INFORMATION PROVIDED —
────
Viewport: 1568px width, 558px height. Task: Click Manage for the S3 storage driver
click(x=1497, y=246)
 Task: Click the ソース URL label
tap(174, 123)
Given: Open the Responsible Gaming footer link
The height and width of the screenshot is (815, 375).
────
Could you give every line of the records above as a JSON list of strings, one string per line, with blank lines left out?

SOLUTION —
[
  "Viewport: 1568px width, 558px height. Task: Click Manage for the S3 storage driver",
  "click(x=1497, y=246)",
  " Task: Click the ソース URL label",
  "tap(174, 123)",
  "Given: Open the Responsible Gaming footer link",
  "The height and width of the screenshot is (815, 375)."
]